- Given instruction 1 -
In the entries below, rewrite the lines starting at the line containing "Given: Select the" and ending at the last line of the entries, changing "radio button" to "checkbox" and keeping everything else the same. Leave out the pictures.

- Text provided -
---

Tuesday, 26 June 2012

EXCLUSIVE INTERVIEW with Gad Beck, Last Known Gay Jewish Holocaust Survivor, Dead at 88

World War II queer underground resistance superhero Gad Beck - the last known gay Jewish survivor of the Holocaust - passed away on June 24, 2012, in Berlin

I scoured Israel and Germany in 1998 to find World War II queer underground resistance superhero Gad Beck. When I found him, Gad gave me one of the most memorable interviews I’ve ever done. The last known gay Jewish survivor of the Holocaust, Gad passed away on June 24, 2012, in a retirement home in Berlin, just six days short of his 89th birthday. Here is my December 1998 interview with Gad Beck. RIP.

OOO

Gad Beck remembers falling in love with Manfred Lewin , another Jewish gay teenager who lived in a poor Berlin neighbourhood in Nazi Germany.

Hitler had been crowned chancellor nine years earlier, in 1933, when Gad was just 10-years-old. By the time Gad realized he was attracted to men, though, Germany’s burgeoning gay movement embraced by the pre-Nazi Weimar Republic had been all but crushed. Over 100 gay bars and political organizations had been wiped out in Berlin and Himmler himself later boasted the Nazis had killed a million gay men between 1938 and 1944.

“When I was 17 or 18 there weren’t a lot of gay bars for Jewish gays.” Gad said. “This was the problem – I had no place [to go]. So I was a bit lonely.”

Until he met Manfred. But it was October 1942 and the Nazis were transporting Jews east. When Manfred’s family was rounded up by the Gestapo, Gad borrowed a neighbour’s Hitler Youth uniform and marched into the transit camp in a bid to free his first love.

Beck, classified as a half-Jew or “half-breed” by the authorities (his father was Jewish, but his mother had converted to Judaism), convinced an officer to put Manfred into his custody temporarily. Once outside the camp, though, Manfred stopped dead in his tracks.

---

- Input rows -
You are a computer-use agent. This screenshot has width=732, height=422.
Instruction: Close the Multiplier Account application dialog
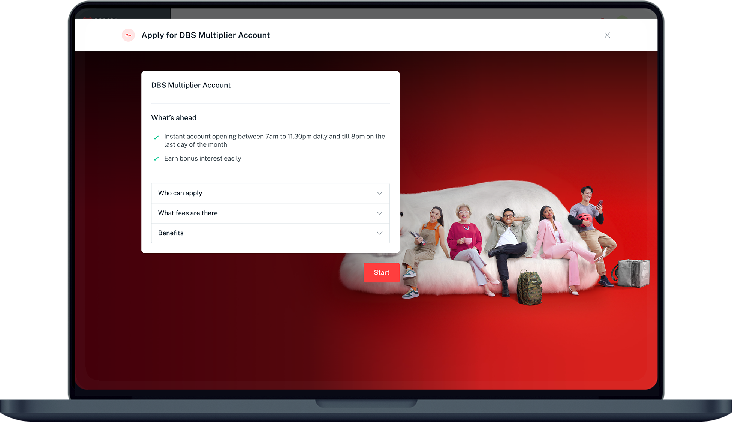coord(607,35)
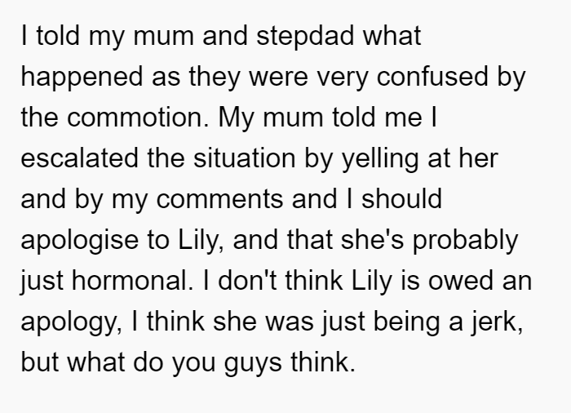571x413 pixels.
Task: Click the word 'probably' in the text
Action: (465, 242)
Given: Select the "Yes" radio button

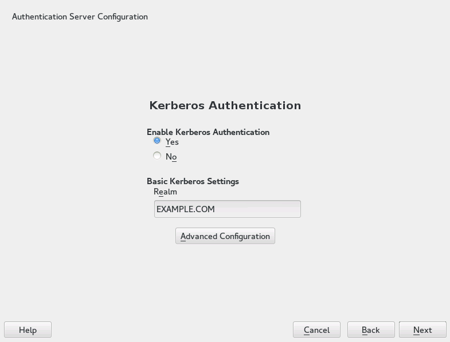Looking at the screenshot, I should point(157,141).
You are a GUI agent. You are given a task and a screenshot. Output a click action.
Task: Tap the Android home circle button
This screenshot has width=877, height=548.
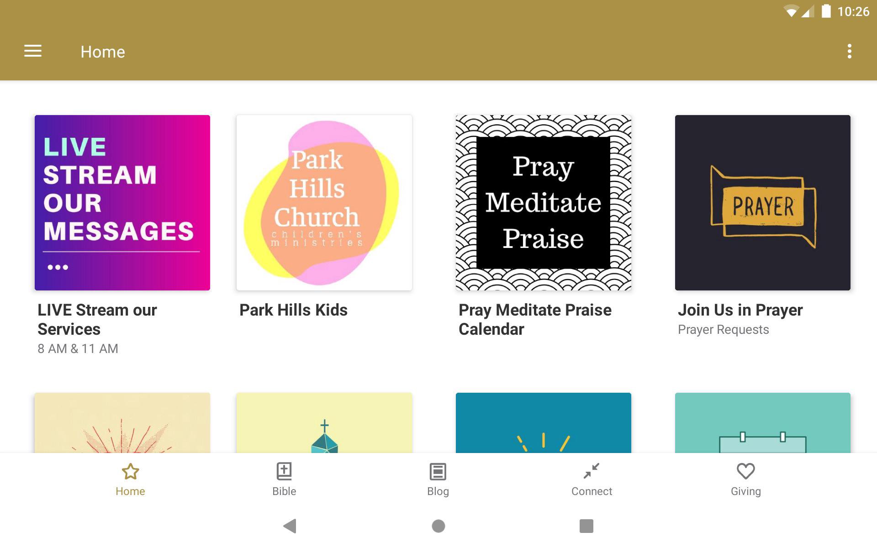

---

- Given instruction 2 -
Reproduce the passage of the Gad Beck interview starting at "Until he met" and ending at "his first love.", word for word.

- Full solution 1 -
Given: Select the "Yes" checkbox

Looking at the screenshot, I should point(157,141).
You are a GUI agent. You are given a task and a screenshot. Output a click action.
Task: Tap the Android home circle button
This screenshot has width=877, height=548.

- Full solution 2 -
Until he met Manfred. But it was October 1942 and the Nazis were transporting Jews east. When Manfred’s family was rounded up by the Gestapo, Gad borrowed a neighbour’s Hitler Youth uniform and marched into the transit camp in a bid to free his first love.